If you told me I would be 5 months out of work since moving back to Sydney, 10 months since I left London, I would have laughed in your face.

But that’s the reality, no job, no money and a lower sense of self worth. I have been waiting for the job to materialise to make things happen in other areas of my life.
Sell a product – No product
Food stall at a market – No markets
Start a blog – slow and half arsed
Why – Because no Job
This one one truck upfront, getting a job, has held back the whole convoy.

On one hand the logic made sense, one step at a time.
Secure the first flag then go for the other.

But maybe it’s time to spread my focus, no less effort in the job search but increase the effort in at least the blog and market fronts
That way there is momentum on the others once I get a permanent job.
But yeah 5 months no work.
One of the worst case scenarios is here.

Maybe it’s time to laugh at myself.

I Felt Nothing

I felt no relief when I got my 8 week contract.

No relief, no joy, no nothing

I thought I would be happy, I thought I would be happy to be productive again, but I don’t feel that at all.

All I feel is dread, a dense sadness. As if I know the road is wrong and what I am doing will lead to some place mediocre.

But is it where I need to go? I need money, its the enabler and for the next 8 weeks at least, this gives me the money. I need clothes, travelling for 6 months and moving country means you are low on clothes.

Happiness is not built on dreams, it is built in the now. In bricks and motor and in the ability to do what you want.

I need to keep dancing with the devil, I only hope this will be my last dance.

I never really understood the word melancholy when I was young. I understood the meaning in a “I can tell you what it means sort of way”. But now, at age 30, I know it. To do the wasteful thing, the thing that gives you so much yet so little at the same time. That’s why its pensive, because its pervasive.

Anyway, one thing at a time. And I have one thing. Now unto the next thing.

On Unemployment

There is something to be said about unemployment when your actively seeking employment. The feeling of being disregarded, an outsider of every day activities. You do not feel a part of the group. Your not privy to the conversations. You are but an observer, αn outsider, an outcast.

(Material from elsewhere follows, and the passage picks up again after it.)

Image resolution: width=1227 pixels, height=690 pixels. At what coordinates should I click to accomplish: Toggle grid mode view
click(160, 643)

I have never dreaded mondays, like I do now, the angst, the foreboding, the utter nothingness that is applying for jobs. You really feel deep down that no cares. And how can they?

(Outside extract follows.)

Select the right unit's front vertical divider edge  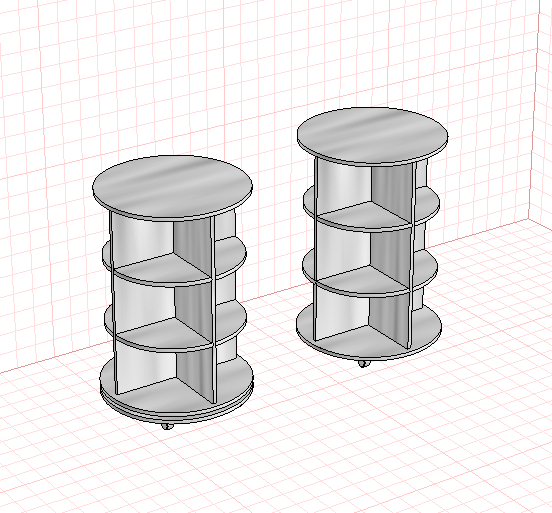412,255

They have there own life’s, with there own worries why would they take time to help you. Only you can help yourself. You need to chase down recruiters, see the people and put yourself in those ever awkward positions.

The weirdest thing is the knowledge that I will not see time like this again, I mean free time. But I it’s ironic, because it’s time I cannot enjoy. Time is only valuable if it’s limited. Unlimited time is useless because nothing is more urgent then finding that job. And that job haunts me. Every day I see it and it’s only that I can do.

I force myself to gym, to cook, to read and to see people. It is so much easier to refresh job postings and play it out from there. But I force my self because only darkness awaits if I don’t.

So onward and upward until I get that job I do not want and then I can be truly unhappy.

Being Unemployed

Being unemployed isn’t so bad really. Waking up and checking your email. Chasing recruiters for possible leads. A lot of spare time. I mean if it wasn’t for the feeling of uselessness that pervades, it would be great.

But there is the rub, that feeling pervades. When you go to meet people you almost flinch when they ask you, “So what do you do?”. A physical reaction to a question.

You want to buy a tennis racket, but should you? Your not working, no money is coming in. So why would you buy a tennis racket, just use your friends old one. It is the same when I buy anything really.

In all of this it is important to remain positive, to push through and keep being persistent, because it is the only way anything is going to happen. Apply for those roles, follow up with a phone call and show up to meetings. AHH showing up, it really is half the battle.

Before I know it, I will have a job I wanted so badly but never liked.